Number of Executors in Spark Local Mode

2020-03-02 03:34发布

问题:

So I am running a spark job in local mode. I use the following command to run the job

spark-submit --master local[*] --driver-memory 256g --class main.scala.mainClass target/scala-2.10/spark_proj-assembly-1.0.jar 0 large.csv 100 outputFolder2 10

I am running this on a machine with 32 Cores and 256GB RAM. When creating the conf i use the following code

val conf = new SparkConf().setMaster("local[*]").setAppName("My App")

Now I now in local mode, Spark runs everything inside a single JVM, but does that mean it launches only one driver and use it as executor as well. In my time line it shows one executor driver added. And when I go the the Executors page, there is just one executor with 32 cores assigned to it

Is this the default behavior ? I was expecting spark would launch one executor per core instead of just one executor that gets all the core. If some one can explain the behavior, that would be great

回答1:

Is this the default behavior?

In local mode, your driver + executors are, as you've said, created inside a single JVM process. What you see isn't an executor, it is a view of how many cores your job has at its disposable. Usually when running under local mode, you should only be seeing the driver in the executors view.

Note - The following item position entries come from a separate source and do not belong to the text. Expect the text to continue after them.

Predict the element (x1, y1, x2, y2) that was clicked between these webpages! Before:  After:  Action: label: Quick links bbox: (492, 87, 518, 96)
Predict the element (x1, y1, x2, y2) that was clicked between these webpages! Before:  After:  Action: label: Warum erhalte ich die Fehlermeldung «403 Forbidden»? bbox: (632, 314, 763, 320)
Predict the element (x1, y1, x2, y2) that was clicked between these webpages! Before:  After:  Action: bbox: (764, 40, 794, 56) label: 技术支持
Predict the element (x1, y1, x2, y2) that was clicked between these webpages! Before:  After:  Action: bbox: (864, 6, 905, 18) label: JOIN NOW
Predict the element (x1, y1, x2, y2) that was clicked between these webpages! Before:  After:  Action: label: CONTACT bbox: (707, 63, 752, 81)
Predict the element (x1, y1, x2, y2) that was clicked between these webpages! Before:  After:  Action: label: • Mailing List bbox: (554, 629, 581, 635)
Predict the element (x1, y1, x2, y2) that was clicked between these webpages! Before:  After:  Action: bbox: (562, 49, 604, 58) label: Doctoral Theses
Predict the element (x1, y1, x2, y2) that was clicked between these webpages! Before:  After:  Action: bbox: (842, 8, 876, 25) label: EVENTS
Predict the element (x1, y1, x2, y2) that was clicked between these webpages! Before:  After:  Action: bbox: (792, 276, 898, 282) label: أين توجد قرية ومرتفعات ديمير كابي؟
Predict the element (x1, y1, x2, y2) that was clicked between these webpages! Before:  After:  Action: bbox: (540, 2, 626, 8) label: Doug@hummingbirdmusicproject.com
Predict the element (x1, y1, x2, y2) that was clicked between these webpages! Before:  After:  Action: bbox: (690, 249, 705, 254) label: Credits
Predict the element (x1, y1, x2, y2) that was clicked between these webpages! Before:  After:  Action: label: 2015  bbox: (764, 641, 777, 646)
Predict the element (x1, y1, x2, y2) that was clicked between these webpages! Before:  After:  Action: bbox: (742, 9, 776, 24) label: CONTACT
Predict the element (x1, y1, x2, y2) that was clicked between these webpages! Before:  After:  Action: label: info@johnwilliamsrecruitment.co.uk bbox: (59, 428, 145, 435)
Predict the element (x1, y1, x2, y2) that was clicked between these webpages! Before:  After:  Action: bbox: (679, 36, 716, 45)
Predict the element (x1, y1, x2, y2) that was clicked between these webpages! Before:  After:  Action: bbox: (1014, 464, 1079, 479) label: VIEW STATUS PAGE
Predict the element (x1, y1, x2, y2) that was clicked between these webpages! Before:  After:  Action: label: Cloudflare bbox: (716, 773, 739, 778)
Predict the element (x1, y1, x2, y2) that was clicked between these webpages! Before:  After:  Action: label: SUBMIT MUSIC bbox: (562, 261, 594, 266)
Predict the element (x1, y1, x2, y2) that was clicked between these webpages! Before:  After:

If you look at the code for LocalSchedulerBackend, you'll see the following comment:

/**
 * Used when running a local version of Spark where the executor, backend, and master all run in
 * the same JVM. It sits behind a [[TaskSchedulerImpl]] and handles launching tasks on a single
 * Executor (created by the [[LocalSchedulerBackend]]) running locally.

We have a single, in the same JVM instance executor which handles all tasks.